This may be obvious to some, but it is posted for the benefit of
the rest. This distributed programming project is beginning to
directly pass some state between nodes. One thing we _can_not_
assume is that all node's clocks will be synchronized. It is
Wrong to ever send an absolute timestamp (wall-clock time) in any
message between two nodes. It IS valid to use relative times;
however, there may be incoming messages in transit, at the point
in time when another message is sent out. So the receiver can only
"obey" this message once it is received. The issue is that we do
not have atomic (send+receive) operations. As messaging begins to
address very small timescales (say, under two seconds), we run the
risk of discounting the network latency. This is why I would
encourage data variables in messages to reference time in larger
scales.

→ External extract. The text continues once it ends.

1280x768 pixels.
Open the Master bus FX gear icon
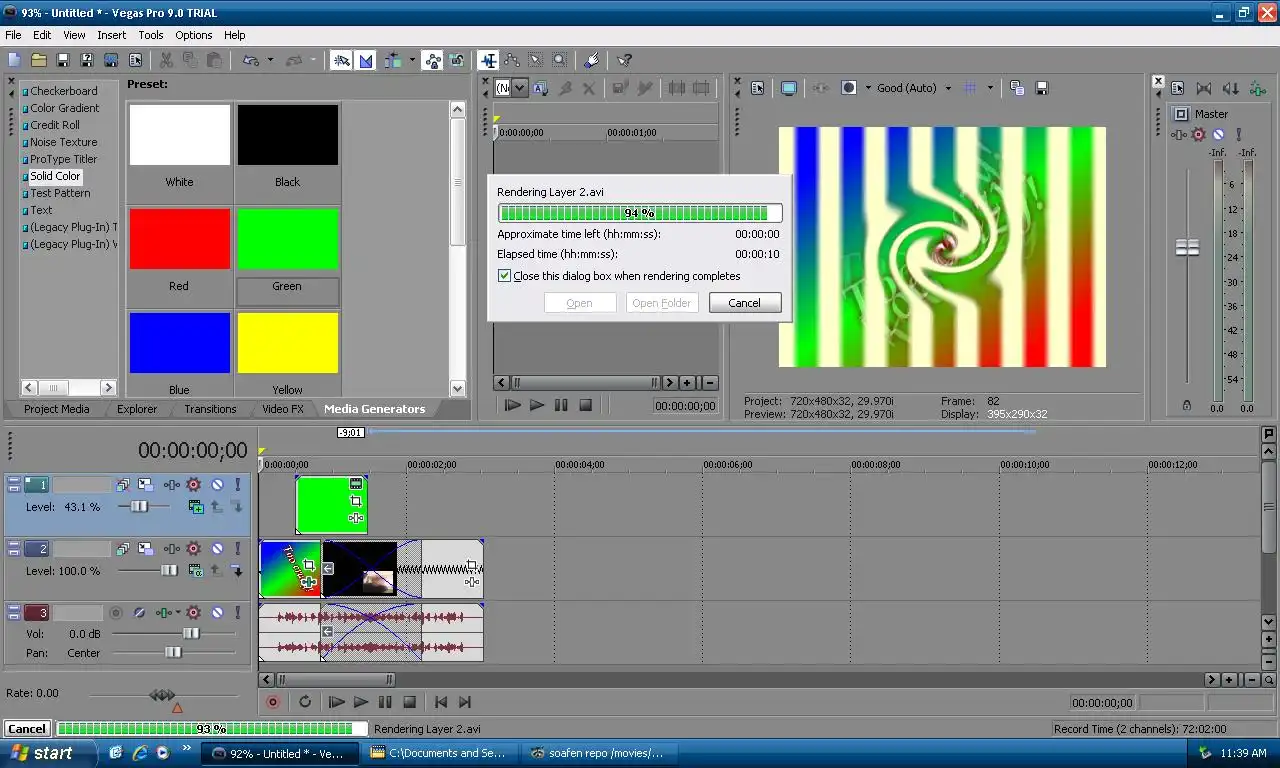(x=1198, y=134)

For instance, a rate can be specified in events/second ,
or events/hour. While a rate can be scaled to use any other unit
of time, if this rate involves network communications, it /may/
be beneficial to name variables in units that are greater than a
second.

As an example, you may wish to say "please don't send me any
messages of type X from now on," but there may already be one on
the way. The word now has a different meaning to the sender
and the receiver.

I just want people to keep this in mind, before writing code to
pass messages that involve time. If we begin to make measurements
of a remote node's willingness to obey our desires, we must
recognize that these commands _cannot_ be obeyed "perfectly," and
must take account of this fuzziness.